FBI joins search for missing Florida money manager
TALLAHASSEE (Reuters) - A Florida investment manager who disappeared with what could be hundreds of millions of dollars of other people's money remained missing on Sunday, as the investigation into his dealings widened.
The FBI and the U.S. Securities and Exchange Commission have joined the search and investigation for Arthur Nadel, president of Scoop Management Inc, whose reported disappearance Wednesday was followed two days later by complaints from investors who said that funds invested by and through Nadel had disappeared along with him.
Sarasota police said the investigation began on Friday and federal agencies were informed after they received complaints from at least five possible victims, many of whom appeared to have lost more than $500,000.
"What has allegedly gone on also includes federal and other regulatory violations," Capt. William Spitler, spokesman for the Sarasota Police Department, said. "That's why it was important for us to get all the agencies together."
Nadel, 75, left a note for his family that was characterized by a local newspaper as a suicide note.
Police would not disclose its contents but said his family believed he was "distraught" at the time of his disappearance.
Nadel's car was found Thursday afternoon in the parking lot of the Sarasota-Bradenton International Airport. On Saturday, an associate told Reuters that it was believed Nadel was still alive.
On Sunday, Sarasota County Sheriff's Office spokesman Lt. Chuck Lesaltato said the investigation was ongoing and the department could not comment on whether Nadel had left the state or the country. The sheriff's office and the FBI are conducting the missing persons portion of the investigation.
Nadel and his wife Peg were prominent philanthropists and socialites in Sarasota, an upscale community south of Tampa, Florida. The couple was involved in many community organizations including Habitat for Humanity.
Investors can do little but wait to find out what happened to the funds they entrusted with Nadel and companies he associated with.
The YMCA Foundation of Sarasota has about $1.1 million invested in securities handled by Nadel.
"We're like everyone else," YMCA Foundation of Sarasota President Karin Gustafson said. "We're just reading about what's going on and waiting until they find him."
Gustafson said the nonprofit agency invested in a fund managed by Valhalla Management Inc based on the recommendation of Neil Moody, Valhalla founder and Nadel associate who was an executive on the foundation's board of directors.
Moody resigned after news broke on Friday that the funds were gone.
"We based our decision on our trust in Mr. Moody," Gustafson said. "He guaranteed us personally a 10 percent return if the fund did not perform."
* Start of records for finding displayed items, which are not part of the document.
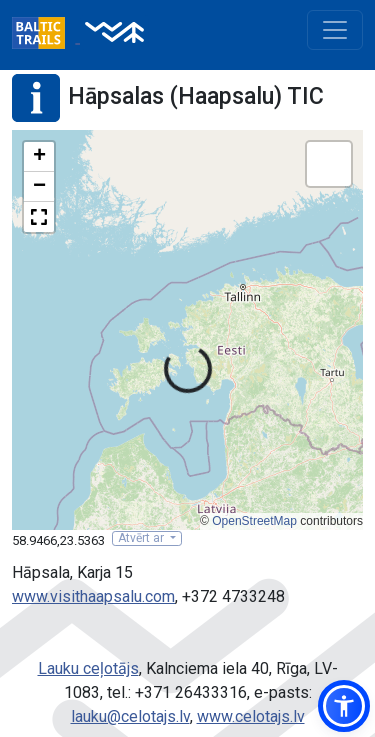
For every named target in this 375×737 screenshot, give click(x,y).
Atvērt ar (142, 538)
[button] (39, 157)
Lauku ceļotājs (88, 668)
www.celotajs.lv (251, 716)
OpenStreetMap (254, 521)
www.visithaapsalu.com (93, 596)
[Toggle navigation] (335, 30)
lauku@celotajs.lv (130, 716)
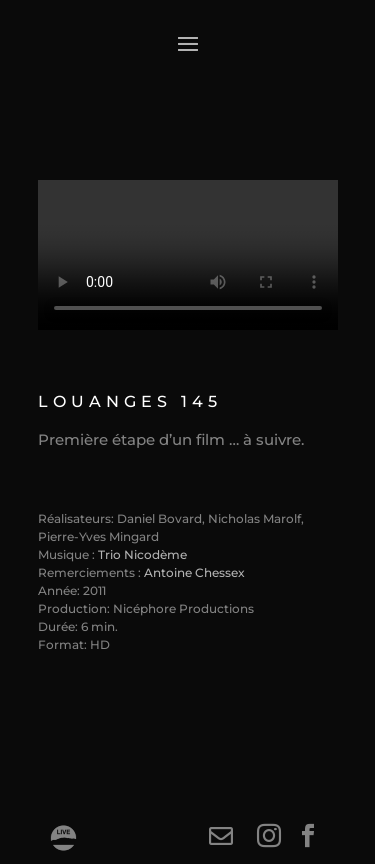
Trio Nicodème (142, 554)
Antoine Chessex (194, 572)
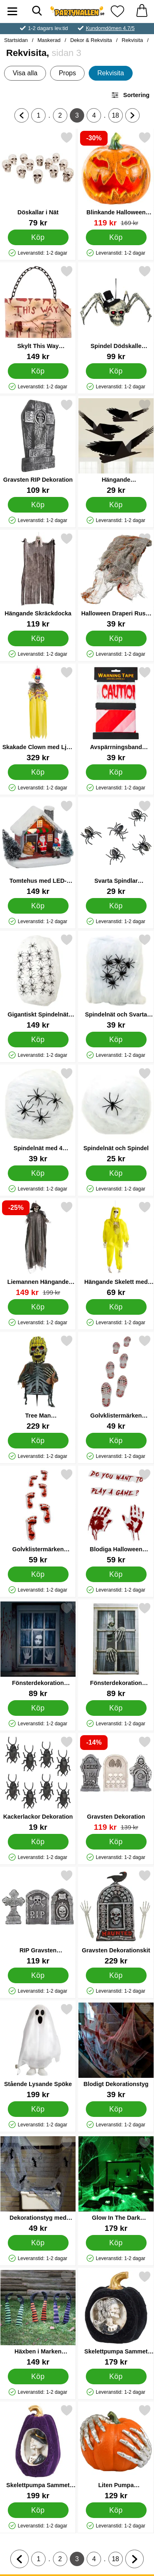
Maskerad (48, 40)
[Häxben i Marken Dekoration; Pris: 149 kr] (38, 2318)
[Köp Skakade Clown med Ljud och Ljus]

In a statement issued on Saturday, Valhalla Management said: "It appears, however, that (Nadel) is likely still at large. It also appears that he has engaged in improper and unauthorized activities.
"The owners of Valhalla Management, who had contracted with Scoop Management to invest substantially all of Valhalla and related fund's assets, are cooperating with all local and federal authorities to determine exactly what happened," the statement said.
Other disgruntled investors, who spoke to the Sarasota Herald-Tribune, were shocked by the developments.
"I feel abused. I feel beaten. I don't know who to believe," Dr. Brad Lerner, who expects to lose nearly $730,000 in an IRA fund, told the newspaper.
One investor, who asked not to be named, told the newspaper that he had learned about the hedge fund from a glowing report in the Wall Street Digest, a Sarasota-based investment publication.
In a 2003 report Donald Rowe, publisher of the Wall Street Digest, said Nadel's computerized investment program has produced the best track record and most consistent returns he had ever seen.
"His (Nadel's) proprietary program, combined with screening for stock fundamentals, has consistently produced a profit month after month in both up and down markets," said Rowe in the report.
Rowe, whose Web site states he is Wall Street's most widely read investment adviser, was not immediately available for comment.